The interior is in great condition benefitting from the previously mentioned new carpets in black to match the just nicely lived-in leather seats. The dashboard is tidy and very well stocked though the passenger grab handle has a few scuffs to its leather covering – one hopes not from too much grabbing – and there is a small nick in the driver’s side sill cover as shown in the photo gallery. The leather rimmed, matt finish alloy spoked steering wheel is also in great condition and small enough (thanks to power assistance) to aid ingress and exit from the delightful cockpit. In the boot, part of the board covering the spare wheel has gone missing along with one or two bits of trim but these must surely fall into the category of ‘quick wins’.

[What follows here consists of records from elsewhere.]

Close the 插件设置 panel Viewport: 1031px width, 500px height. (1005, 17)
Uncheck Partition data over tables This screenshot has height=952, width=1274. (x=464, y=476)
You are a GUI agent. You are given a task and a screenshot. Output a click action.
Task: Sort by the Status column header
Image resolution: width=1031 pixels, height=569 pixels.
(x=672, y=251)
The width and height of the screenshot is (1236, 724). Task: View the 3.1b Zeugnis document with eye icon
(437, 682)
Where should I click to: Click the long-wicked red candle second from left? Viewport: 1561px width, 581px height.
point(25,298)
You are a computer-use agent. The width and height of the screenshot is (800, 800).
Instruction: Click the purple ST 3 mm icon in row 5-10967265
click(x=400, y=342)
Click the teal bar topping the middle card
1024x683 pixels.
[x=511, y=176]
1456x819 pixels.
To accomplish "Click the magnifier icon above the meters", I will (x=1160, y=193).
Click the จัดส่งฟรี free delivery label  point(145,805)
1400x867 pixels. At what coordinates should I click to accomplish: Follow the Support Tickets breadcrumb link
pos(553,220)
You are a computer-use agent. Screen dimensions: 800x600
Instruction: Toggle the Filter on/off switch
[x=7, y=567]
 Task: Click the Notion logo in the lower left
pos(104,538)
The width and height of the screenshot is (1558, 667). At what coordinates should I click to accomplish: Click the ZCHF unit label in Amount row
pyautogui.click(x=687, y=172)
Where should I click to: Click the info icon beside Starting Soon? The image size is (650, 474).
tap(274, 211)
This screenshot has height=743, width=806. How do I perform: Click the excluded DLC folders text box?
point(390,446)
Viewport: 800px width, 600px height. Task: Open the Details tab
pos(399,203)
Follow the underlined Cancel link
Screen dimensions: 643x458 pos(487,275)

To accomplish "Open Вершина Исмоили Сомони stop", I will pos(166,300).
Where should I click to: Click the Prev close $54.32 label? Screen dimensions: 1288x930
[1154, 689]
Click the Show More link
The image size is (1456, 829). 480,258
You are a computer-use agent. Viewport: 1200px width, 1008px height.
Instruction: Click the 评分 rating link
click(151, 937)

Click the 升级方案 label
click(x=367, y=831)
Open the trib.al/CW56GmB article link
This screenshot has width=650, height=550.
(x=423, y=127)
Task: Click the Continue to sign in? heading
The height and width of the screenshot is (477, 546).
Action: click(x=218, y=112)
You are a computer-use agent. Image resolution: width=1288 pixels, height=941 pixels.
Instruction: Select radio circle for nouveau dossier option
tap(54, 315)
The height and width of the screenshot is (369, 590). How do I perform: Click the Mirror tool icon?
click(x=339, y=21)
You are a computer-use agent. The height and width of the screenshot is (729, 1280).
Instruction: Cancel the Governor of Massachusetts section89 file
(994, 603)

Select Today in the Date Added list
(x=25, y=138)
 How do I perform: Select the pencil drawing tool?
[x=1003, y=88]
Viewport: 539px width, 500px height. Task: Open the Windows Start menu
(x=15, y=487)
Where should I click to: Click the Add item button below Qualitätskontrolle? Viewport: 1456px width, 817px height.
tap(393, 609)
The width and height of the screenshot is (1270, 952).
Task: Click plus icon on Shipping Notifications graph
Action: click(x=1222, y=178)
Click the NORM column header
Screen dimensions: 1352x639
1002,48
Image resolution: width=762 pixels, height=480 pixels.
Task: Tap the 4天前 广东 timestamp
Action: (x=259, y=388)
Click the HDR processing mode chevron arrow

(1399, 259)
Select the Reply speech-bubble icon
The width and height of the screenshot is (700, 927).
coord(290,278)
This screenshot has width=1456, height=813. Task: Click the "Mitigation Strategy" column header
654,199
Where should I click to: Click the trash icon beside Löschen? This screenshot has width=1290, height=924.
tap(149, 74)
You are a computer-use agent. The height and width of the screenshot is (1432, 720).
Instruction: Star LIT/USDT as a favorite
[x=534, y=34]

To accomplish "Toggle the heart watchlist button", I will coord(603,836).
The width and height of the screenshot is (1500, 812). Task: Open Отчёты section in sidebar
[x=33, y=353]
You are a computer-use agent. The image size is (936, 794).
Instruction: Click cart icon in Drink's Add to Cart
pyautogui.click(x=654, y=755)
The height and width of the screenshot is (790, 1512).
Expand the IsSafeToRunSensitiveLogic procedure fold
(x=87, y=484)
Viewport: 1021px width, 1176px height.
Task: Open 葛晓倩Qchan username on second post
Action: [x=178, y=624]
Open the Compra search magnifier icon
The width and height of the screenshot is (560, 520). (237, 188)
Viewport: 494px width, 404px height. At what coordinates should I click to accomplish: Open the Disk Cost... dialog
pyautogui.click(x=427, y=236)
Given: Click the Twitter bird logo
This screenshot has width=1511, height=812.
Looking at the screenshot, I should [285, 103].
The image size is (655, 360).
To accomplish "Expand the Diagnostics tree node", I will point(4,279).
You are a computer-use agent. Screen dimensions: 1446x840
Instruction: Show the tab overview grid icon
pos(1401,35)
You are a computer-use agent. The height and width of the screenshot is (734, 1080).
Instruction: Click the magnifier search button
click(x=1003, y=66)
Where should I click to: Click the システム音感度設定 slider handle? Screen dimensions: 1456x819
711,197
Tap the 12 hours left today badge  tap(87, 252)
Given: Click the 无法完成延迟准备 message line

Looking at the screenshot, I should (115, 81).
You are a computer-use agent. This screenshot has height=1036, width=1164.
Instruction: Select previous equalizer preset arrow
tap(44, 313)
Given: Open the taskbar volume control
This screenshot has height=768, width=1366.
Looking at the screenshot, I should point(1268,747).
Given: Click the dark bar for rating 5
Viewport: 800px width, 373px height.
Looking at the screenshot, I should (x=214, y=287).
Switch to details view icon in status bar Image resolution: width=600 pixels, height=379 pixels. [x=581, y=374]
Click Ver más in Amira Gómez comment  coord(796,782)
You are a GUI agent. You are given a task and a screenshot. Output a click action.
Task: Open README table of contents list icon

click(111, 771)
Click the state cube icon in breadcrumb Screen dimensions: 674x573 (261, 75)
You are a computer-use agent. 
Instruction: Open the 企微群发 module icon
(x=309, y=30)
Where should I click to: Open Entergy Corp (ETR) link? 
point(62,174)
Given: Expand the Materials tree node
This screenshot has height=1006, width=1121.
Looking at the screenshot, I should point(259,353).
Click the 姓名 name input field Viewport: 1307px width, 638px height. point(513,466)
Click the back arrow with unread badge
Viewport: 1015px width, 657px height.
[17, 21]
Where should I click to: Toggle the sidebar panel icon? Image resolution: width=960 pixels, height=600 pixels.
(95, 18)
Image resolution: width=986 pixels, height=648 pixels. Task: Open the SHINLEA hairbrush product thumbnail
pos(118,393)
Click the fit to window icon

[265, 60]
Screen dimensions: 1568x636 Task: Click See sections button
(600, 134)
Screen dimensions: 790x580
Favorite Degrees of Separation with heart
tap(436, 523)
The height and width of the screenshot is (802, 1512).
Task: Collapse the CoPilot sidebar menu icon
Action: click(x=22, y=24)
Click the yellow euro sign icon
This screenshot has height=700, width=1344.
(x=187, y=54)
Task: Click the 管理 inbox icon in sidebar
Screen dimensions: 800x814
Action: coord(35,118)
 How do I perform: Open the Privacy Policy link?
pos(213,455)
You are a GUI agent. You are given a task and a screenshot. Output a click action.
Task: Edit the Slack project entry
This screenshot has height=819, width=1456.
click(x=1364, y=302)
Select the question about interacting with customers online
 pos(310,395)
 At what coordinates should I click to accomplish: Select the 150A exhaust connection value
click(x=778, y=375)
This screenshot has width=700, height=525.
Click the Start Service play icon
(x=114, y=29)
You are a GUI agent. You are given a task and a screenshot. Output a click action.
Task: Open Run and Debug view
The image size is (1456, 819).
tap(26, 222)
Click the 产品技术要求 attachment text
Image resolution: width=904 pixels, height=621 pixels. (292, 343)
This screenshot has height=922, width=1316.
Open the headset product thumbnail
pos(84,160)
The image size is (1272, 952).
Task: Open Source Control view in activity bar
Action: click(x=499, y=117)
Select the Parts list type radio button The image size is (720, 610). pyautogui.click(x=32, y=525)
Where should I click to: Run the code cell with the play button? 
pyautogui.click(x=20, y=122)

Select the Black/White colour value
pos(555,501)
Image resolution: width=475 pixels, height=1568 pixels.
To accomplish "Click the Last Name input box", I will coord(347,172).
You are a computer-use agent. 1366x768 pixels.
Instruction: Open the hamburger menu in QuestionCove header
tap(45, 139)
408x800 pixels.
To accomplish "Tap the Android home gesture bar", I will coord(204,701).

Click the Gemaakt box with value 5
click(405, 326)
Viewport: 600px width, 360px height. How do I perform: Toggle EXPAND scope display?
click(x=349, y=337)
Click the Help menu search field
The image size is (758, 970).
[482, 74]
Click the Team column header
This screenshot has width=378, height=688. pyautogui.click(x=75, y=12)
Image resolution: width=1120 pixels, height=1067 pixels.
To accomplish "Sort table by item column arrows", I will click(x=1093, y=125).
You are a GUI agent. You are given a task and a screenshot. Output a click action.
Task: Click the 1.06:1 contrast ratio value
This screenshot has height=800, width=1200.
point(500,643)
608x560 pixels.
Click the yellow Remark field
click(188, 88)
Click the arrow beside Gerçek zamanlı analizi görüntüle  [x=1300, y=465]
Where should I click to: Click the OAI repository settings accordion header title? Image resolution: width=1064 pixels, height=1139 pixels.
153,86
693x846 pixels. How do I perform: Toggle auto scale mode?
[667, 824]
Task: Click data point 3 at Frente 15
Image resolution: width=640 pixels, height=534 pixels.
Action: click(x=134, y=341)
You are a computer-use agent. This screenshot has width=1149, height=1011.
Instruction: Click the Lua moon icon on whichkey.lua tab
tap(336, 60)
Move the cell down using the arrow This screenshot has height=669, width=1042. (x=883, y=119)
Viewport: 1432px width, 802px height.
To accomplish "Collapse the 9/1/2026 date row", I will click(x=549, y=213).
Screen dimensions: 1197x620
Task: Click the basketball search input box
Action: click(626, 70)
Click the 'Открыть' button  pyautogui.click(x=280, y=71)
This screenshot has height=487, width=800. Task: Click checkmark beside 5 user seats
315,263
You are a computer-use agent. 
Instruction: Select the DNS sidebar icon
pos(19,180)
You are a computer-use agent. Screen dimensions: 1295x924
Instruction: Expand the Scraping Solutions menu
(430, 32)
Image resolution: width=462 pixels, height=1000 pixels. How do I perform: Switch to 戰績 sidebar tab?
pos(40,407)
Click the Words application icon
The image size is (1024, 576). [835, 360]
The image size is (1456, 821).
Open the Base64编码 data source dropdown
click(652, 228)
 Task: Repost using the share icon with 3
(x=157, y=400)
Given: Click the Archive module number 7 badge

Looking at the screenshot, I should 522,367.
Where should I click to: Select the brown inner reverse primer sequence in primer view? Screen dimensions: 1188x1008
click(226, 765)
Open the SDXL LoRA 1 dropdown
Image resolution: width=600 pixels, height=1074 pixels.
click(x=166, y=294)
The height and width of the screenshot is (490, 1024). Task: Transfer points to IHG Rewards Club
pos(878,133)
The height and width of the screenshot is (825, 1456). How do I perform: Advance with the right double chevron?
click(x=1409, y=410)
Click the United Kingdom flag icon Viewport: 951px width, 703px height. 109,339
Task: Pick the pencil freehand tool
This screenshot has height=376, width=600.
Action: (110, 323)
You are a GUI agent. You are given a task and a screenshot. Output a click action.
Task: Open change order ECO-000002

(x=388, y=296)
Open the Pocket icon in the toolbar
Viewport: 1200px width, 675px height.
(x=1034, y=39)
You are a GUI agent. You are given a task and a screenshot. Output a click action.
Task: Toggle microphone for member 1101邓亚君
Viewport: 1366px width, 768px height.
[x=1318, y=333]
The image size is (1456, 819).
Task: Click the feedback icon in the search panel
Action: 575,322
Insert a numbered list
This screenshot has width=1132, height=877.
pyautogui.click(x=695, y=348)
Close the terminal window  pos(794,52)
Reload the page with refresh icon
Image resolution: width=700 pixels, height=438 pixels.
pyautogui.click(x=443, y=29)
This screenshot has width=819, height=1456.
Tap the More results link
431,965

Under the bonnet all is tidy, dry and well ordered; while not exactly A Series simple, it actually stuck us just how un-intimidating the classic Jaguar V12 power unit is when dressed with good ol’ carburettors and distributor ignition. Despite its more ‘traditional’ specification the engine fires easily from cold and on a mild winters day one can quickly dispense with the choke to allow the big V12 to settle into a smooth as polished silk (not sure you can actually polish silk) 700 RPM idle, burbling through those fabulous quad chromed tail pipes. Great oil pressure and no overheating issues – boxes ticked.
As mentioned, the underside looks solid as a rock with sharp seams and intact protective coatings suggesting the climate has indeed been kind to the Jaguar. Suspension components including Koni shock absorbers are also corrosion free and look to be in good order with much of their associated rubber components having been replaced having presumably suffered somewhat in the dry heat of California.
Parked in the watery winter sun, the E-Type does look a million dollars in its ever popular combination of red coachwork and black interior, chrome wires nicely filling the wheel arches in a way the earlier cars’ fail to do. Able to enjoy barrier free export to anywhere in Europe (for now at least!), it is even equipped with air conditioning for those based closer to The Mediterranean. With cars marketed at two and even three times this example’s eminently sensible reserve, we feel it offers a great opportunity for both enjoyable use and satisfying minor improvement.